■ WHAT YOU SHOULD DO ■
Reproduce verbatim only the lines of the records starting at the line that contains "Tap author name Robert Greene" and ending at the line that contains "will (x=467, y=119).", with both of those lines included.

■ DATA FOR THIS EXERCISE ■
————

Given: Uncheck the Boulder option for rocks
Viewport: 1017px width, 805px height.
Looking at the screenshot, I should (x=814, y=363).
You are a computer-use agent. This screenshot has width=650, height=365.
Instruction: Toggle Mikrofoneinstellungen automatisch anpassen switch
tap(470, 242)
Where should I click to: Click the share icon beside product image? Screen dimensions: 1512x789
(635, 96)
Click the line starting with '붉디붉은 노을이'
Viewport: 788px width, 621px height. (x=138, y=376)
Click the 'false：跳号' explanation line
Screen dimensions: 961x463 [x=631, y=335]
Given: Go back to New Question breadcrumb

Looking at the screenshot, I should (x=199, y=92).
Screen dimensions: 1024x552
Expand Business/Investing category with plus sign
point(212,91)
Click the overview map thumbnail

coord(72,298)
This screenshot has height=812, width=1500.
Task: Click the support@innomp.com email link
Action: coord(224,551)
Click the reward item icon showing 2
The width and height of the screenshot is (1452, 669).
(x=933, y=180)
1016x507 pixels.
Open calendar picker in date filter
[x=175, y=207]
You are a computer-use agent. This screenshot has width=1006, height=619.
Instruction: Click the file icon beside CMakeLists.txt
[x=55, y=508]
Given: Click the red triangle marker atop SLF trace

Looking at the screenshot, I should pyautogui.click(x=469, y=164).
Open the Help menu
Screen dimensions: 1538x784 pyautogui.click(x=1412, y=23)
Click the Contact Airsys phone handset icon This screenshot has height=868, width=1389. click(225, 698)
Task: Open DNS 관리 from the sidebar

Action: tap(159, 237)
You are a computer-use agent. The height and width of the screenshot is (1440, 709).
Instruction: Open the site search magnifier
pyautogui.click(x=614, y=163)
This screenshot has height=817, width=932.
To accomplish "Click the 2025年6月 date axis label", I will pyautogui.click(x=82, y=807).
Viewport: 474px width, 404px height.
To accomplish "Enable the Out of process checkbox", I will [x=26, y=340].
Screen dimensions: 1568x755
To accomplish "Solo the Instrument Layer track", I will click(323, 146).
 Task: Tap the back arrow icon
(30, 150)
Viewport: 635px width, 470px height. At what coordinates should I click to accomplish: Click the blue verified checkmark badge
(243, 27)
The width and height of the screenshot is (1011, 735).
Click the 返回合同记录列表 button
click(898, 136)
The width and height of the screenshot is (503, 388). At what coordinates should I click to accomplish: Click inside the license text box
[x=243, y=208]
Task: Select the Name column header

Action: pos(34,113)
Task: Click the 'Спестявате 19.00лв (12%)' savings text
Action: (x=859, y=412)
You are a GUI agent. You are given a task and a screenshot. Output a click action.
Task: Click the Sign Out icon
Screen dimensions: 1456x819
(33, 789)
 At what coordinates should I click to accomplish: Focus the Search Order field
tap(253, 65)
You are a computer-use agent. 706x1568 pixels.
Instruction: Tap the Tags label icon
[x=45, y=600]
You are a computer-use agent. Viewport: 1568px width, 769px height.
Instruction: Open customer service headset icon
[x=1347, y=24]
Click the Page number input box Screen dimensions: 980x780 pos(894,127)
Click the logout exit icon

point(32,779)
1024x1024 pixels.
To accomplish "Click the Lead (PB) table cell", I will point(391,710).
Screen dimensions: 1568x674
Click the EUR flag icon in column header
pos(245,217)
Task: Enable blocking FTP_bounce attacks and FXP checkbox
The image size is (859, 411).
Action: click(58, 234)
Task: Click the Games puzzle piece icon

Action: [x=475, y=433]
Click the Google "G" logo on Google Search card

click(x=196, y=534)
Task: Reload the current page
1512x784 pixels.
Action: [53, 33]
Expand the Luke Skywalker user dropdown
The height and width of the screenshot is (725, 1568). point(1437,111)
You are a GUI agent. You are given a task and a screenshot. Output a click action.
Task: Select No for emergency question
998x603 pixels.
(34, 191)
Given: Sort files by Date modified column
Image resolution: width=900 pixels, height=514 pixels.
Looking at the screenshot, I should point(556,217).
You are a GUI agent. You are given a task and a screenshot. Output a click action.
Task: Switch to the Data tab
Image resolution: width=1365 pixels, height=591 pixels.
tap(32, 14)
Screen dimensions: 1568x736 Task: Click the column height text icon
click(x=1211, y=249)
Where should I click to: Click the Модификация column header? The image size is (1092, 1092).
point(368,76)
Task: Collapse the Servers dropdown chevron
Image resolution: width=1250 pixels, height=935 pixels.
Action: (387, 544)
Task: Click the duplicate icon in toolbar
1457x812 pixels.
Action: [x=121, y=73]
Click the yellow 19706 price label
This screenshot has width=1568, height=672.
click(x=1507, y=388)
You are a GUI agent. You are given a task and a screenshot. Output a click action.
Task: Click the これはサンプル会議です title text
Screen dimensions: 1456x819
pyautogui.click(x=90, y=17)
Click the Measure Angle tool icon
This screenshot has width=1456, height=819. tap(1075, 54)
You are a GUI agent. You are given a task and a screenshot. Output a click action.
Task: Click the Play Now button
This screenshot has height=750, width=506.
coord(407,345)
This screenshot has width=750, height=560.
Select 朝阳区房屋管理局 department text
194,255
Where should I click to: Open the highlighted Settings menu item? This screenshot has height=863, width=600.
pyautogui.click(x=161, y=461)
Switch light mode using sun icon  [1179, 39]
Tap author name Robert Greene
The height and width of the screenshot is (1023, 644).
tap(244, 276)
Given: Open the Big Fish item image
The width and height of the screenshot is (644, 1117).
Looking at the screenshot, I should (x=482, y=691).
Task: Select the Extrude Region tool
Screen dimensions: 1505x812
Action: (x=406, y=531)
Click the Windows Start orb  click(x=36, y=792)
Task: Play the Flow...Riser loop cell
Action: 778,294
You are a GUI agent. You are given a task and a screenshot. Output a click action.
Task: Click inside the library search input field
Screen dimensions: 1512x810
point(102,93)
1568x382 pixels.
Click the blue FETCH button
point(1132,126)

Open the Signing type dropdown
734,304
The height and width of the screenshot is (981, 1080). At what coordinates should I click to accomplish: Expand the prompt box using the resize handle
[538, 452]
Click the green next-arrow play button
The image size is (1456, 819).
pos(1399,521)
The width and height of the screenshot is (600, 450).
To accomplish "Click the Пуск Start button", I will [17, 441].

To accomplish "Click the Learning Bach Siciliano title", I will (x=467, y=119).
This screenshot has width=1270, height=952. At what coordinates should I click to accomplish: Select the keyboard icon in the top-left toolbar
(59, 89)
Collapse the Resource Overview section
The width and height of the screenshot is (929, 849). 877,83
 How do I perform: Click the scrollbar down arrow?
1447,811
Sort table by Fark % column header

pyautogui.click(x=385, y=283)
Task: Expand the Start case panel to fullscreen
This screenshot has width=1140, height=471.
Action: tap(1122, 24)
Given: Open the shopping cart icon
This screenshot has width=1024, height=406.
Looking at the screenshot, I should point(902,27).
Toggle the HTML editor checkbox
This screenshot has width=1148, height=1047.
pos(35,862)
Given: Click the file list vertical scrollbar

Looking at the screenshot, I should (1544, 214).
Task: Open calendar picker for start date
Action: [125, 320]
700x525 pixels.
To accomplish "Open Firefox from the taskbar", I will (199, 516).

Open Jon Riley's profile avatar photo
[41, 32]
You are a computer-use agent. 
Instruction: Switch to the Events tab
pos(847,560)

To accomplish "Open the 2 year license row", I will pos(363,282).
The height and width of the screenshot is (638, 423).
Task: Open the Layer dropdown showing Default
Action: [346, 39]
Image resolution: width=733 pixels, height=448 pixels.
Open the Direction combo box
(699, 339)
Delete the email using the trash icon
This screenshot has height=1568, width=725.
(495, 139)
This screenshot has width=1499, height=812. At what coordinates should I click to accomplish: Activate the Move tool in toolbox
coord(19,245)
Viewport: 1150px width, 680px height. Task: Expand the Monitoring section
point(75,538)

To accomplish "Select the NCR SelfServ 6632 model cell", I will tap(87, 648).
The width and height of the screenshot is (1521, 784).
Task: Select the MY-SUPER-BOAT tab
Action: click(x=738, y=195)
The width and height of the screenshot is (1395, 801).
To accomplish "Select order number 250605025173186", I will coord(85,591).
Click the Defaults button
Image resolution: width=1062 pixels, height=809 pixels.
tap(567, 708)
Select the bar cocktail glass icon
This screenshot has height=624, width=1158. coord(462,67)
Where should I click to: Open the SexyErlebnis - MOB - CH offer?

————

■ THE SOLUTION ■
Tap author name Robert Greene
The height and width of the screenshot is (1023, 644).
tap(244, 276)
Given: Open the Big Fish item image
The width and height of the screenshot is (644, 1117).
Looking at the screenshot, I should (x=482, y=691).
Task: Select the Extrude Region tool
Screen dimensions: 1505x812
Action: (x=406, y=531)
Click the Windows Start orb  click(x=36, y=792)
Task: Play the Flow...Riser loop cell
Action: 778,294
You are a GUI agent. You are given a task and a screenshot. Output a click action.
Task: Click inside the library search input field
Screen dimensions: 1512x810
point(102,93)
1568x382 pixels.
Click the blue FETCH button
point(1132,126)

Open the Signing type dropdown
734,304
The height and width of the screenshot is (981, 1080). At what coordinates should I click to accomplish: Expand the prompt box using the resize handle
[538, 452]
Click the green next-arrow play button
The image size is (1456, 819).
pos(1399,521)
The width and height of the screenshot is (600, 450).
To accomplish "Click the Пуск Start button", I will [17, 441].

To accomplish "Click the Learning Bach Siciliano title", I will (x=467, y=119).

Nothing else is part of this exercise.